Alfred Pedersen & Son is one of two producers taking part in an initiative set up earlier this year by NGO Stop Wasting Food (Stop Spild Af Mad) in an effort to cut down wastage by selling irregularly shaped, but perfectly edible produce.
The agreement, which was reached in May with supermarket chains Salling Groups and Rema 1000, enabled vegetables that would otherwise be seen as surplus to be sold at the companies’ stores at discounted prices. The three euro cents per vegetable sold are then donated to Stop Wasting Food under the scheme.
“We have for many years spoken in favour of selling vegetables of this kind in Danish supermarkets. This will help to reduce waste during primary production as well as create growth in the food retail sector.
After ten years of debating food waste I am sure that Danish consumers are ready to welcome irregularly shaped vegetables on to supermarket shelves,” Stop Wasting Food's founder Selina Juul said when the scheme was introduced.

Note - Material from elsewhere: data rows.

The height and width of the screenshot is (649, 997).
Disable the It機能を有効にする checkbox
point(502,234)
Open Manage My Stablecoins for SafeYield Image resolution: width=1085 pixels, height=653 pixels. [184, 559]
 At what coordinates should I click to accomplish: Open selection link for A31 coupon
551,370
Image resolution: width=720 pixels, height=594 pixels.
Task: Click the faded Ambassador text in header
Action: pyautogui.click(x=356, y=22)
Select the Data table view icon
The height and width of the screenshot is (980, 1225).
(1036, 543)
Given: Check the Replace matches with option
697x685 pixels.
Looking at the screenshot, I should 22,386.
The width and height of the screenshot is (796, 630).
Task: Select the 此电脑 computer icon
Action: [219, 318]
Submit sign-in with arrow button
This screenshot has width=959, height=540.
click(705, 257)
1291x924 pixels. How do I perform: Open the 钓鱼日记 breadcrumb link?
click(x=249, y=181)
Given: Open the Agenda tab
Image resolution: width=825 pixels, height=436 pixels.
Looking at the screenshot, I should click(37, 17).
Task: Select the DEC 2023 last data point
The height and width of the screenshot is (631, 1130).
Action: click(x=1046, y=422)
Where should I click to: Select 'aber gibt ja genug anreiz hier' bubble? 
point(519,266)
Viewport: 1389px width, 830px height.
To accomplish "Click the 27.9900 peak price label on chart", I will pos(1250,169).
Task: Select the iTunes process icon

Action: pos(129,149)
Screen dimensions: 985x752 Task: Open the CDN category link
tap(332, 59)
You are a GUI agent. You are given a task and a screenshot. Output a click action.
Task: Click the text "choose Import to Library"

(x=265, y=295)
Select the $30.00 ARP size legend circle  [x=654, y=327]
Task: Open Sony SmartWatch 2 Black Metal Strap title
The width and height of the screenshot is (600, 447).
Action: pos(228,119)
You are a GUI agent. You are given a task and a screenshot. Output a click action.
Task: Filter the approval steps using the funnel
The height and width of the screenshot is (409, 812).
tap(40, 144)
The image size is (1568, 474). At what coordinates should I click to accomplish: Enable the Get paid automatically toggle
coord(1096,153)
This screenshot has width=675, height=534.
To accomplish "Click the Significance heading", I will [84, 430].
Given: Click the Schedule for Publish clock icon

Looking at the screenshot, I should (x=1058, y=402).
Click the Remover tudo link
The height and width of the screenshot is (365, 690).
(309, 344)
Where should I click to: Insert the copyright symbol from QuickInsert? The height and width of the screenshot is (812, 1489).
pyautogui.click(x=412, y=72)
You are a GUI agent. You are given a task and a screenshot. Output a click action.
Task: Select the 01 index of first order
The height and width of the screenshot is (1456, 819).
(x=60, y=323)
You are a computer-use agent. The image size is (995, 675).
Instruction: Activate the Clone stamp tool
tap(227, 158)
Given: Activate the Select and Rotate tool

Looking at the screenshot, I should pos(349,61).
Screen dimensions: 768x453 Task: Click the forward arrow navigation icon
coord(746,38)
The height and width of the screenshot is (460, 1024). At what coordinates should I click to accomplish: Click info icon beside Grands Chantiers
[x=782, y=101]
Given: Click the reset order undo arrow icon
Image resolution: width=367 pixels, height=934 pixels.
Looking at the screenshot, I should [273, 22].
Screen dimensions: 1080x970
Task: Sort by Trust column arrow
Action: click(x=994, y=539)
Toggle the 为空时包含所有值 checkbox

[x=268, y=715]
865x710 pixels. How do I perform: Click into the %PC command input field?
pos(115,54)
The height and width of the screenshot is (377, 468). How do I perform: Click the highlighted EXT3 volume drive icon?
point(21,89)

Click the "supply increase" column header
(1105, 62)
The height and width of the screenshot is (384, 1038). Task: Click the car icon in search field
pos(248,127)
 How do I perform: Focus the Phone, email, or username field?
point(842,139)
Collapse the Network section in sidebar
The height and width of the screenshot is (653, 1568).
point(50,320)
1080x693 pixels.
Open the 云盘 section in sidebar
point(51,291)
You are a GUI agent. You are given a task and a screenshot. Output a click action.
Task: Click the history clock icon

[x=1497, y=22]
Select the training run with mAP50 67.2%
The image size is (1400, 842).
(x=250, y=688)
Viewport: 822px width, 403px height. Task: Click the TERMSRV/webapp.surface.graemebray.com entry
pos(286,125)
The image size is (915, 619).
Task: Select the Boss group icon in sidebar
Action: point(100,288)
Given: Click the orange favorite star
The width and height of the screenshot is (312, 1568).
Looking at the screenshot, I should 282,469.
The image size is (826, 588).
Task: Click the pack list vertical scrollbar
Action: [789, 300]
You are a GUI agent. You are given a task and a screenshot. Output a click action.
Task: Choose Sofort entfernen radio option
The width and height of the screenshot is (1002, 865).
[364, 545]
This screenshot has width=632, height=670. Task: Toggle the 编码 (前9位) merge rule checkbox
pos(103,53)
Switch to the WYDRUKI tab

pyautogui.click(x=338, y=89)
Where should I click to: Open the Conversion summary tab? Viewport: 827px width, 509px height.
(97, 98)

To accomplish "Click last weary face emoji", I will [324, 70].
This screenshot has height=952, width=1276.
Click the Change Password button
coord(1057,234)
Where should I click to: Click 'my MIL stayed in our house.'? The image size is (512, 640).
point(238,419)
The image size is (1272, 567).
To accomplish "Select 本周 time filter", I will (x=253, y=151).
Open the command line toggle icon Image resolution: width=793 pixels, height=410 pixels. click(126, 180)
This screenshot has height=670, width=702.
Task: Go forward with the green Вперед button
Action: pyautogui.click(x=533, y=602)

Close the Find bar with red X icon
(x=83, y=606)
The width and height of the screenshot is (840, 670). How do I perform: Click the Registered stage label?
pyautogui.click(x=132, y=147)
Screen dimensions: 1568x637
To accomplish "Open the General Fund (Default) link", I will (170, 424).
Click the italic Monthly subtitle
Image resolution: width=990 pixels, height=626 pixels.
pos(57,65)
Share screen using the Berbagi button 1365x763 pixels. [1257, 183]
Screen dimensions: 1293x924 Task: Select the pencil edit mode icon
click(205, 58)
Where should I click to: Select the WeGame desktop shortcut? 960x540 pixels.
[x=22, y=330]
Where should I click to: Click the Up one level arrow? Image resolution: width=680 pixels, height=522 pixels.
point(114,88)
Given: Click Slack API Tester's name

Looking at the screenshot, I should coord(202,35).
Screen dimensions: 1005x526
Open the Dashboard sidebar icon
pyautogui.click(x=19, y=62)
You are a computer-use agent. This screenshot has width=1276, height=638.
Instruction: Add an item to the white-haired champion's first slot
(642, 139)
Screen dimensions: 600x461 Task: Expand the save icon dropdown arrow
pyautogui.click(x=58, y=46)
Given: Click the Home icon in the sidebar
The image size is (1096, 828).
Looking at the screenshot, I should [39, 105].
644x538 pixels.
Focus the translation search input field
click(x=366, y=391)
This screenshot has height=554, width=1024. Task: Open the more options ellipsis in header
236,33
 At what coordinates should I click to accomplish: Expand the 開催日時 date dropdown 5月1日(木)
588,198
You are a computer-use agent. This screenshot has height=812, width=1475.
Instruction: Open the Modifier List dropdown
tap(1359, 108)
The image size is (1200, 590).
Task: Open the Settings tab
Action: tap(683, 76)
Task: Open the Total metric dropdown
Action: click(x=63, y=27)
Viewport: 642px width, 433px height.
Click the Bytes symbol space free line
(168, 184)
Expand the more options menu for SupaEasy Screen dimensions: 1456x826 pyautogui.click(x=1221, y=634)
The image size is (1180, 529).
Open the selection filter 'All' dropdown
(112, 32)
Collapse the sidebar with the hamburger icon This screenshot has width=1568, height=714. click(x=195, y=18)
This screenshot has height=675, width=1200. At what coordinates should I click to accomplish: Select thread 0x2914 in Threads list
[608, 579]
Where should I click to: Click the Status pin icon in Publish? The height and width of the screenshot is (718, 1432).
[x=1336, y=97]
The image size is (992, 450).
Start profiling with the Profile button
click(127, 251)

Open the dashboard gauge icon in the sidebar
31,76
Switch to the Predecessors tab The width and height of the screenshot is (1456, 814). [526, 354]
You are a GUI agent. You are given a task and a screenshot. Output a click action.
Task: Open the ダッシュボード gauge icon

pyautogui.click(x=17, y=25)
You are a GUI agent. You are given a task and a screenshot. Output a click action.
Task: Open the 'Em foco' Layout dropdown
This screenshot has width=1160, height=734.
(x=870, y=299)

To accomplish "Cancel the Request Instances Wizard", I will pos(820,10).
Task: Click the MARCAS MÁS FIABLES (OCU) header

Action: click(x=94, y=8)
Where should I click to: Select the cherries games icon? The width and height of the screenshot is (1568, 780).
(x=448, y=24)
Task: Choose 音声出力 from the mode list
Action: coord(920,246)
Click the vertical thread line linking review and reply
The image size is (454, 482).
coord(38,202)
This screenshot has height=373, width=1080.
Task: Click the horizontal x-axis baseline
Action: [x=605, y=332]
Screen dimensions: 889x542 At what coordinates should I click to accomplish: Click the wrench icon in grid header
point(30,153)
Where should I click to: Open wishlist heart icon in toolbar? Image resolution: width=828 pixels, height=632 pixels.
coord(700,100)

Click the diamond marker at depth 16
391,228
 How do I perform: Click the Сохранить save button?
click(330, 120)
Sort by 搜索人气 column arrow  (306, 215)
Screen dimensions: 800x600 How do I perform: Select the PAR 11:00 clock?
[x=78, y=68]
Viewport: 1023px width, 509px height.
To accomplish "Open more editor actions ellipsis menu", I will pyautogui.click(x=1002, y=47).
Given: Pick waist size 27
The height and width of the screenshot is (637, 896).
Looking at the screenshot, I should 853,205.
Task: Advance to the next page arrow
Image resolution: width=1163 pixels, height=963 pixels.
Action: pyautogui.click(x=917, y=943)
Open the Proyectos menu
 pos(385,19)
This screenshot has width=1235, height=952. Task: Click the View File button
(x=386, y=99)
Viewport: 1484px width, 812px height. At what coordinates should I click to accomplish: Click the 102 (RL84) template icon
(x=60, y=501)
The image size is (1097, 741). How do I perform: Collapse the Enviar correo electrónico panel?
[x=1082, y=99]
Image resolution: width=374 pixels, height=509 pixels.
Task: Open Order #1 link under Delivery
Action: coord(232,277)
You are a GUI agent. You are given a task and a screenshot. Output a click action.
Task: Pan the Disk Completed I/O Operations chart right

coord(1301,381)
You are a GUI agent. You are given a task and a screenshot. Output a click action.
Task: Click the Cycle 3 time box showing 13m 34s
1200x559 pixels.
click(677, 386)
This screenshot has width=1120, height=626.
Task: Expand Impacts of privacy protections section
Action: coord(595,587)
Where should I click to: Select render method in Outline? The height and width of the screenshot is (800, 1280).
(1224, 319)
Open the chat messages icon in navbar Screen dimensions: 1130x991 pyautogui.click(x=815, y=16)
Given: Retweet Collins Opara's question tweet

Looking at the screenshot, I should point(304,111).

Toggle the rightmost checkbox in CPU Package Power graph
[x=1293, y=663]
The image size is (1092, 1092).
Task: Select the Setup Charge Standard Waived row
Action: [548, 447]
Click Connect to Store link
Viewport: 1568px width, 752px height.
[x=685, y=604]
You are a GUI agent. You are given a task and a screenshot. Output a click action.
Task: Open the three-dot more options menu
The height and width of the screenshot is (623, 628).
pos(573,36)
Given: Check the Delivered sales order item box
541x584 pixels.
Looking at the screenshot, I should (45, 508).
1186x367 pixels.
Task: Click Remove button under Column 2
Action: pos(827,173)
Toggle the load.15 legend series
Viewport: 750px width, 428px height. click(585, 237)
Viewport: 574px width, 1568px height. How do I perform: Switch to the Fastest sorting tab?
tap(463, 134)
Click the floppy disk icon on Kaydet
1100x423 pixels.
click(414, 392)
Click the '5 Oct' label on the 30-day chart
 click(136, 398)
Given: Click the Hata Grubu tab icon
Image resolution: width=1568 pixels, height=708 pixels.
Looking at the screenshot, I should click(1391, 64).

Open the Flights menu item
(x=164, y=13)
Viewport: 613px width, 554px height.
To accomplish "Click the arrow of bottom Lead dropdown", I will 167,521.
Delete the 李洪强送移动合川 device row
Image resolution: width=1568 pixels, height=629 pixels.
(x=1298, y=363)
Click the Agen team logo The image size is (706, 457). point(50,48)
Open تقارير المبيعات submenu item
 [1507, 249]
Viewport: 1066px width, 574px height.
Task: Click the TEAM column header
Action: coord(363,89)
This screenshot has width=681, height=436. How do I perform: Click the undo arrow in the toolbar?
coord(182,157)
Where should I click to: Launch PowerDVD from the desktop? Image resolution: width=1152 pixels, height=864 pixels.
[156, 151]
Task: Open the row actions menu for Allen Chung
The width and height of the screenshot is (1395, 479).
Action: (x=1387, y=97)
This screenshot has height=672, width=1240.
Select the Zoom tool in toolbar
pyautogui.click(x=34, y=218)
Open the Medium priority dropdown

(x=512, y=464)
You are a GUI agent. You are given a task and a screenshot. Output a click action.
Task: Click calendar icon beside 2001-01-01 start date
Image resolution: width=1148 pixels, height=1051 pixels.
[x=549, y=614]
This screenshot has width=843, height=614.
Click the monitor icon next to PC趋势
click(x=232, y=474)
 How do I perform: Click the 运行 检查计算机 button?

Customers have since snapped up the misshapen tomatoes, which have been sold whole and as ‘food waste ketchup’, with a total of 75 tons of the produce sold since May.
100,000 trays of the ‘ugly’ tomatoes, around 50 tons, have been sold in that time, according to figures from Alfred Pedersen & Son. Both the tomatoes and ketchup had performed well at stores, the producer’s head of sales Claus Duedal Jakobsen told The Local.